Por isso, há também que partir do mito Helder, porque o mito, se não explica (e ainda bem) a poesia, aproxima muitos leitores dela. Soube-o muito bem Tabucchi quando divulgou o mito Pessoa em Itália, usando essa estratégia para dar a conhecer a sua obra, de que foi, como se sabe, um dos maiores tradutores. Em Portugal, pelo contrário, qualquer tentativa de interceptar aquele «ponto de obscura intersecção entre a vida do poeta e a vida da poesia» ainda é considerada um atentado contra a privacidade de um autor. Parece-me tão falacioso quanto a asserção de que o texto poético está à espera da inteligência superior de um demiurgo que o desvende para uma comunidade de leitores ávidos da sua sabedoria. Photomaton & Vox, na sua irredutível indecifrabilidade, é talvez a melhor prova. Será preferível uma relação mais transitiva com o texto herbertiano, como é a do tradutor, que vai traçando o seu plano inclinado, socorrendo-se de todos os elementos à disposição, na tentativa de escalar a montanha Helder. Sabendo que há muitos outros percursos, todos eles legítimos porque todos eles falíveis.
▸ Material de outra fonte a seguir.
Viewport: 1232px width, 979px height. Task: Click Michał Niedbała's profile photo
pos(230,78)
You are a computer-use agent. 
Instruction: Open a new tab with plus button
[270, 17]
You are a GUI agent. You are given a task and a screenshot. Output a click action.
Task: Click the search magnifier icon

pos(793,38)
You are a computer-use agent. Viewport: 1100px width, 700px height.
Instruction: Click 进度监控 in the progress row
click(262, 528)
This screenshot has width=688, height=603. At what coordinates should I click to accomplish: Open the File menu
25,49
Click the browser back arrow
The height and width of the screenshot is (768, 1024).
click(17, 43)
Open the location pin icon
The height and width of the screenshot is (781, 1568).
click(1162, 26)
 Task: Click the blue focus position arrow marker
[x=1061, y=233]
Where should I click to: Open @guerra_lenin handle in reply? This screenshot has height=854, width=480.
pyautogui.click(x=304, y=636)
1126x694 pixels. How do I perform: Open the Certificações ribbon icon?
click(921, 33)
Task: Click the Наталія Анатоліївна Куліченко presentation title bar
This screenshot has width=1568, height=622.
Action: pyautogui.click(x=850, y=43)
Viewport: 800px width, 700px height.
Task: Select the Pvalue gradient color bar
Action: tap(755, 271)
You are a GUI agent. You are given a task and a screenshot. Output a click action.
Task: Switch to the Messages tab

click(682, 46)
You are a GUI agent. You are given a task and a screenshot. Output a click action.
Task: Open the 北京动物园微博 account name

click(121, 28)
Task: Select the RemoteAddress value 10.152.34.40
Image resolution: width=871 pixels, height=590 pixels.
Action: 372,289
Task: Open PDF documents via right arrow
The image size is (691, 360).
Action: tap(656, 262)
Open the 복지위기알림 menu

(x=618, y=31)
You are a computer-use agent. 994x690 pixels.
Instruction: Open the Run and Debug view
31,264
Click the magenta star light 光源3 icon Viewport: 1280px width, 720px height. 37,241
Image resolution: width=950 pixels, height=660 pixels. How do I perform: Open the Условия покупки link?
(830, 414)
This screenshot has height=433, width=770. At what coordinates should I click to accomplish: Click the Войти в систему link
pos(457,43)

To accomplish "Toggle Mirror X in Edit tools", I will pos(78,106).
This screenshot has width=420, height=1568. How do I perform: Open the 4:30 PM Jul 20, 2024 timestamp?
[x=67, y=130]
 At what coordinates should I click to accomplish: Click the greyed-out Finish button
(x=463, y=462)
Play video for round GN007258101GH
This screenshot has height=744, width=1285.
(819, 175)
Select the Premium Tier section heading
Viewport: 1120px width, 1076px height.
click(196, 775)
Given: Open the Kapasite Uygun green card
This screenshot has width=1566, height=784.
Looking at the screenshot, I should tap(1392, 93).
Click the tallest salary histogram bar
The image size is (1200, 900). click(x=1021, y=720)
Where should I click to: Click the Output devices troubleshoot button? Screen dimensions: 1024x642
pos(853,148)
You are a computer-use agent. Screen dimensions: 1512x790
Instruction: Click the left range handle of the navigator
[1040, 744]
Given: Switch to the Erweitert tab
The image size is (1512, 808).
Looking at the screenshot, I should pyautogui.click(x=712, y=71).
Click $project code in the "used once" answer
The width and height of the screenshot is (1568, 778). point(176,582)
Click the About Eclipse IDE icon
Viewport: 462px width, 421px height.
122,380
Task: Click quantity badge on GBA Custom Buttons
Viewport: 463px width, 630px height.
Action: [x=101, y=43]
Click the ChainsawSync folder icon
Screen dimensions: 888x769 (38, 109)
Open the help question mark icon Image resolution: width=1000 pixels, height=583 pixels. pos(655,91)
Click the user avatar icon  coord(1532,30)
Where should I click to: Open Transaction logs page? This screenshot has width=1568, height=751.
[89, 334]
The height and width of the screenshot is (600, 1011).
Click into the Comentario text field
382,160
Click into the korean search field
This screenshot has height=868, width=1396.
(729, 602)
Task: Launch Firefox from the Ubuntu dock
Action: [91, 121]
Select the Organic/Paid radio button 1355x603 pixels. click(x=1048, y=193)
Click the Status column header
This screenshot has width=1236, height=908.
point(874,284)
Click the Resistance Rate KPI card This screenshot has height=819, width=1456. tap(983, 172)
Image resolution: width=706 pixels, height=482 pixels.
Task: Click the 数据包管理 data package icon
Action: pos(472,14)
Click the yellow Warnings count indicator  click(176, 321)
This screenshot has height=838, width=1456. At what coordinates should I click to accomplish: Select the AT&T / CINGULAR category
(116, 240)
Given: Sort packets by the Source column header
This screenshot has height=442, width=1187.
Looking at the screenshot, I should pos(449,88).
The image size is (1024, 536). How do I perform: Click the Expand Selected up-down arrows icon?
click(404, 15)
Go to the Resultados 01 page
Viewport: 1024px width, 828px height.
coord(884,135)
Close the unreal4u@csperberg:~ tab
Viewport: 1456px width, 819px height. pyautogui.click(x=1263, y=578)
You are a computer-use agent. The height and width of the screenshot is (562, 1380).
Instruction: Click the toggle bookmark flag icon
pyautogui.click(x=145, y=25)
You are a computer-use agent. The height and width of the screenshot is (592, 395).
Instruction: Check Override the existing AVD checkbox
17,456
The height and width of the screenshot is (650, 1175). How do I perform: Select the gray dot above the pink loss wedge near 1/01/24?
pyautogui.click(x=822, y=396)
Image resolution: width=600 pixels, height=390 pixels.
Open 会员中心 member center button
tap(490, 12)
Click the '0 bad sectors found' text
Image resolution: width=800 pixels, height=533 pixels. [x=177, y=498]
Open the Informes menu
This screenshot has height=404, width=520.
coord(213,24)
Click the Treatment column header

A hipótese de leitura que aqui proponho é a de um leitor, neste caso madeirense – como imagino ser a maior parte do público que assiste a esta “Evocação de Herberto Helder” na Porta 33, no Funchal, cidade natal do autor, – que se identifica com as imagens da ilha e da infância que alimentam boa parte da sua obra. Parece-me que «perscrutar o enigma das águas» ou «mergulhar em escafandros no interior de muitas águas, para trazer as mães embrulhadas como polvos nas mãos» foi a forma particularmente original que autor encontrou a certa altura, como interpretação pessoal do mito de Orfeu, para descer até «à raiz mais fria de uma ilha» e de um tempo que sabia ter perdido para sempre. Este é o meu caminho de conhecimento no continente Helder: a busca de Euridice. Entrei há mais de vinte e cinco anos naquela cabina e continuo a procurar o «fabulosamente vazio enigma do mundo» de que a primeira leitura de Photomaton me deixou vislumbrar uma frincha. Somos muitos a procurá-lo nessa autêntica Atlântida da poesia que é o continente Helder, mas já sei que, felizmente, ninguém o há-de encontrar.